As more and more international-level sport horse competitions are brought to North America, the import and export of equine athletes overseas has increased significantly. Moreover, with the winter show season in Florida, horses from around the world are about to make a pilgrimage to South Florida.
Either for a purchase or regularly scheduled show-season travel, Dr. Jordan Lewis of Palm Beach Equine Clinic works with Florida state veterinarians to simplify the process of importing and exporting horses to and from international destinations.
Where to Begin
The transport process begins with obtaining travel documents, including an equine passport and health certificate, and organizing travel arrangements with a professional equine shipper. Once travel is organized, checking the horse’s health is suitable for traveling is always the top priority.
“The most important thing to have in order is health records, up-to-date vaccinations, and complete preventative care,” said Dr. Lewis. “Much of the testing upon import and export depends on the outbreaks of different diseases in the import and export countries. The requirements change year to year and even month to month.”
Dr. Lewis is one of the many veterinarians at Palm Beach Equine Clinic who helps owners navigate through the ever-changing import, export, and quarantine regulations.
Requirements Differ Depending on the Specific Import and Export Countries
“Most horses that are coming from Europe to the U.S. to compete in Florida fly into Miami and are placed in a two- or three-day U.S. Department of Agriculture (USDA) quarantine depending on the country they are arriving from,” said Dr. Lewis. “If they are arriving from South America, however, requirements are different and they will spend seven days at USDA in Miami.”
It is there that the most current regulations are upheld and tests are performed to rule out the presence of any threatening diseases.
When importing to the U.S., Dr.
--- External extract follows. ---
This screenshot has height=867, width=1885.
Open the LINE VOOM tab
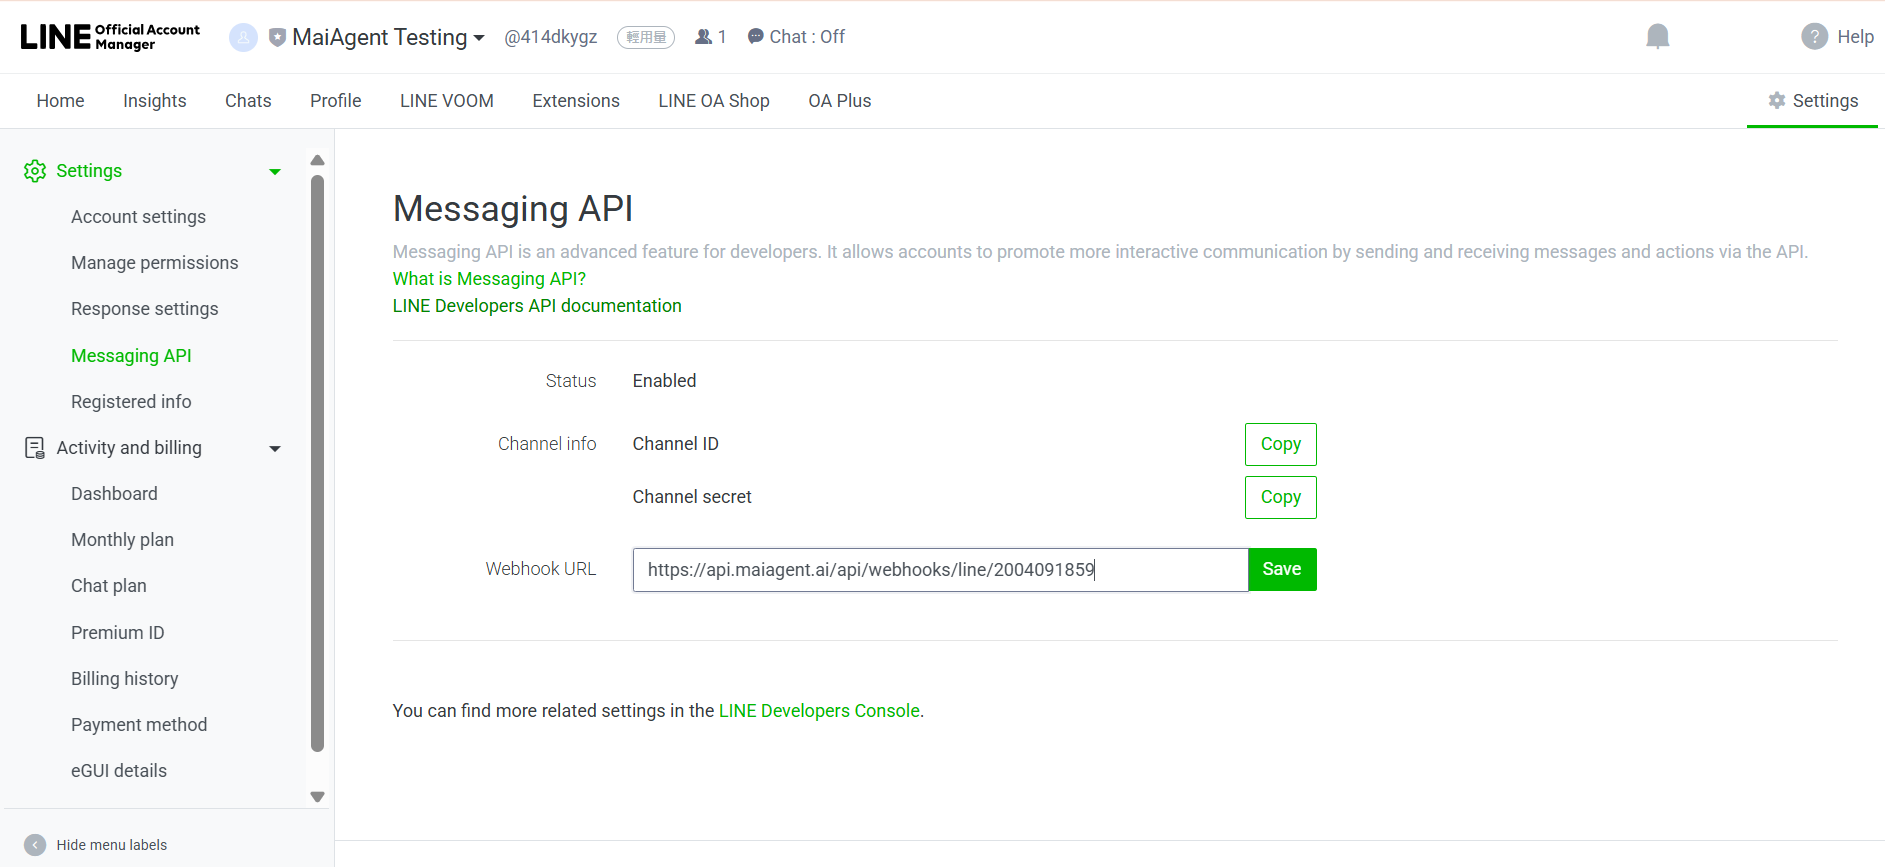coord(446,101)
Lewis affirms that many tests are required through bloodwork, including equine infectious anaemia (EIA) or coggins; piroplasmosis, which is a tick-borne disease; glanders, a common bacterial disease; and dourine, a parasite-born venereal disease. When traveling from South America, horses are also tested for other parasites, such as screw worms. When exporting from the U.S., testing will vary based on the regulations of the destination country, its current health precautions and common parasites or diseases.
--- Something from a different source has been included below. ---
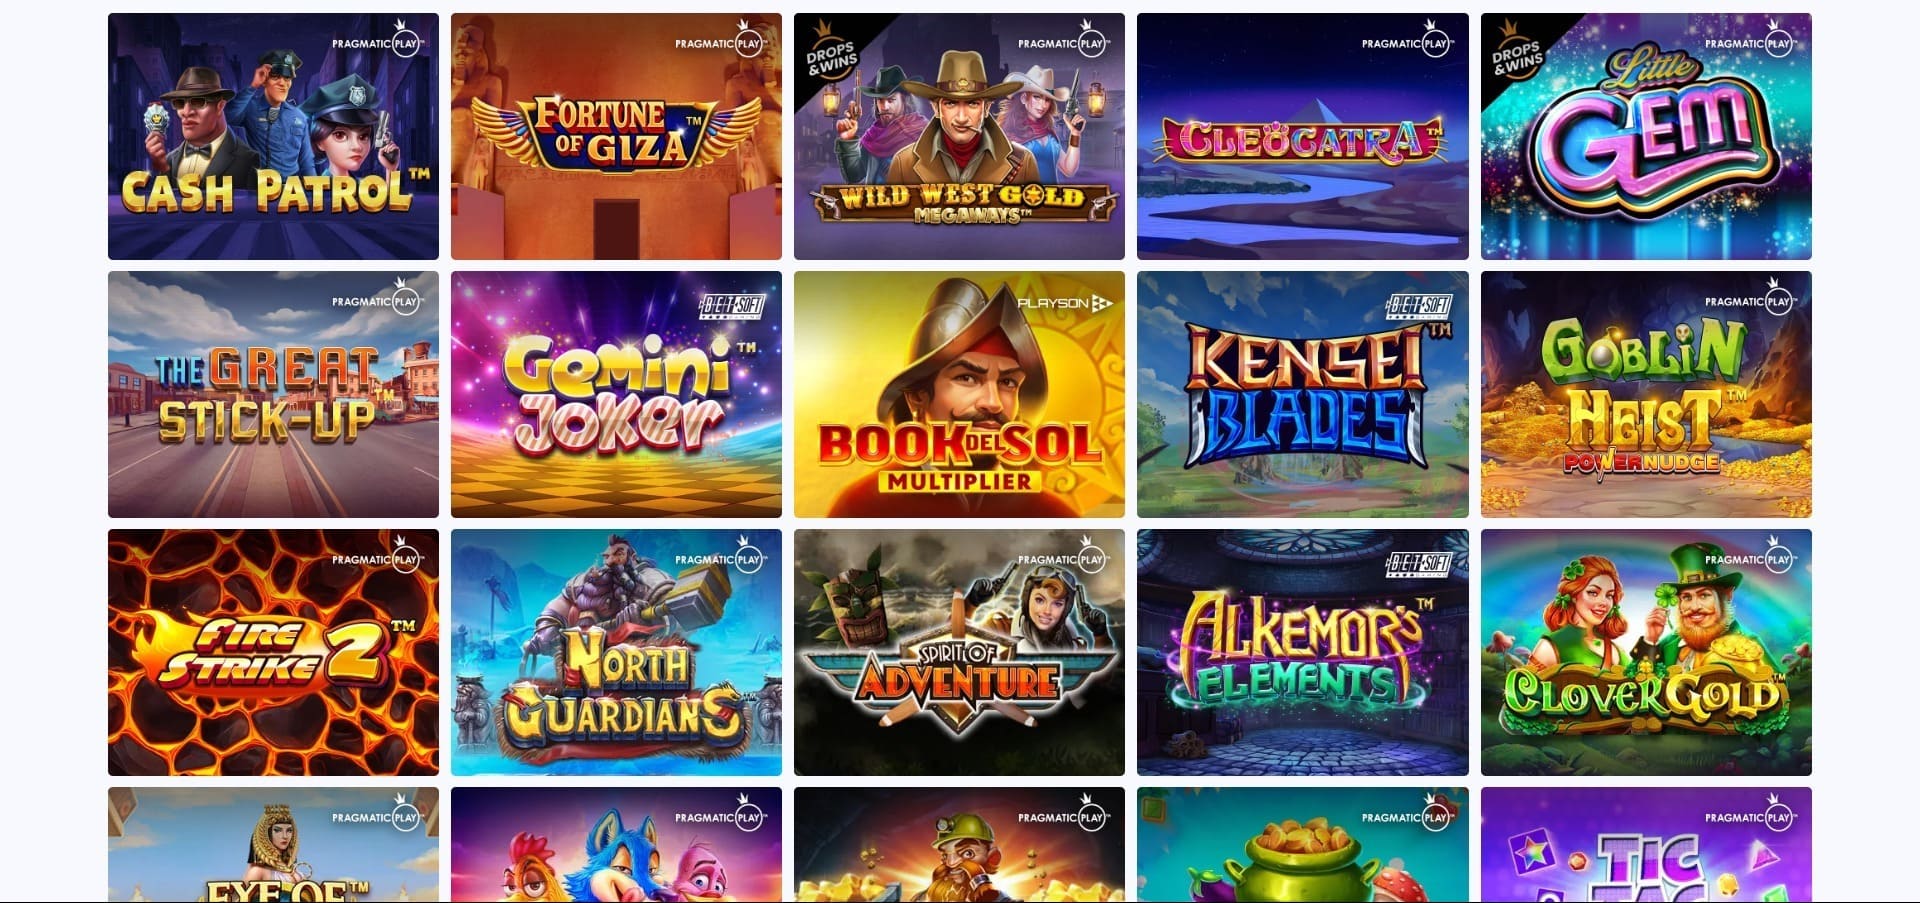Launch the North Guardians slot

click(x=616, y=652)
Once the initial quarantine is complete, geldings are released into the general population, while stallions and mares are transitioned to Contagious equine metritis (CEM) quarantine at either a commercial or private quarantine facility.
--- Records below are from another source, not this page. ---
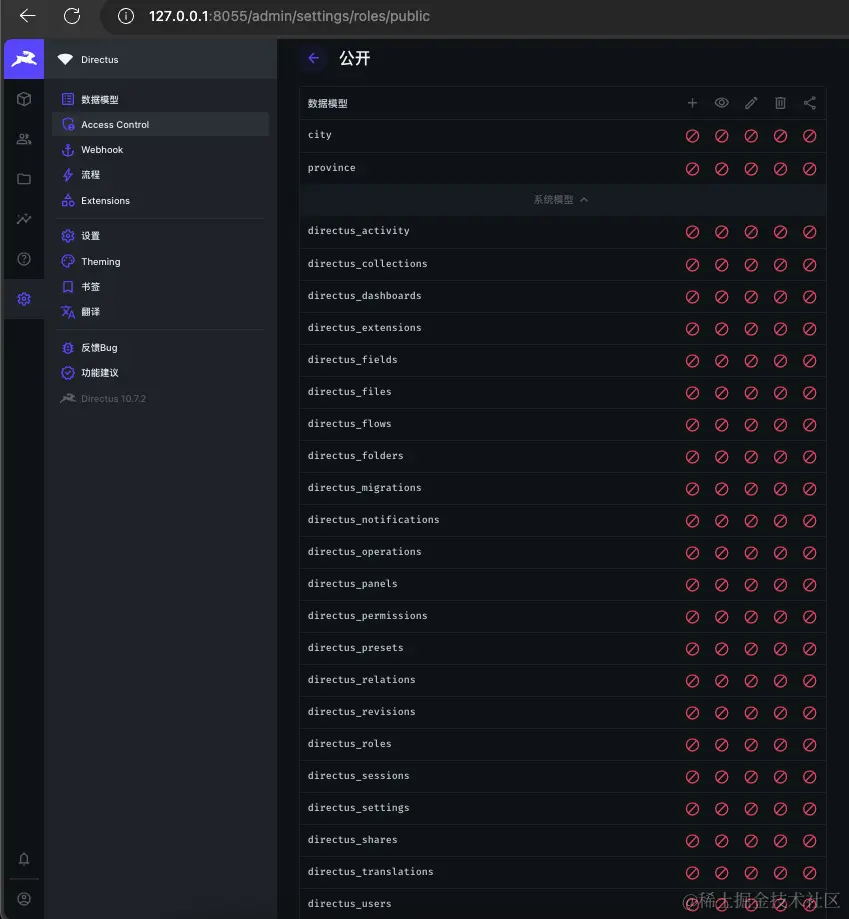Open update permission dropdown for directus_roles
The width and height of the screenshot is (849, 919).
(751, 745)
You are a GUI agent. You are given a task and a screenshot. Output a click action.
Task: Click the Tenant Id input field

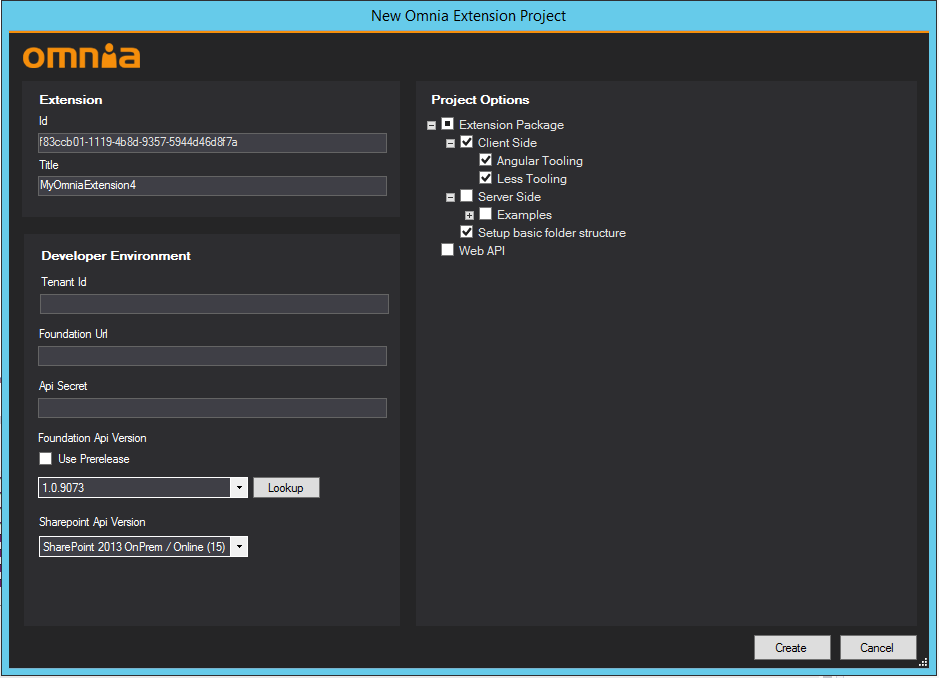(213, 303)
CEM is a venereal disease in horses caused by bacteria and is only spread during breeding or through infected semen during artificial insemination. CEM quarantine is recommended for all horses entering the U.S. from Europe, but not necessary for those flying in from South America as the disease is not present in those countries.
According to Dr. Lewis, CEM quarantine takes about 15 days for mares and 35 to 40 days for stallions. Taking this into account, she recommends owners plan a month to complete the travel regulations for a mare and two months for a stallion. Horses that are continually showing obviously don’t have this time built into their travel schedules, and that is where waiver tents enter the equation.
Mares and stallions that bypass CEM quarantine are shipped in a sealed trailer to the competition facility where they enter quarantine in a waiver tent to keep them secure from the general horse population while competing.
If horses are admitted into a traditional CEM quarantine, veterinarians like Dr. Lewis perform the appropriate tests and cultures that clear a horse for approved release into a new home or to the event.
“We work very closely with state veterinarians to do all the blood draws and testing for imported horses, as well as stay on top of the requirements of export countries so each horse can easily and safely transition into the equine population,” said Lewis.
While requirements may change often, the ultimate goal of veterinarians like Dr. Lewis and her colleagues remains the same: releasing safe, healthy, and happy horses to travel into the U.S. and all countries around the world.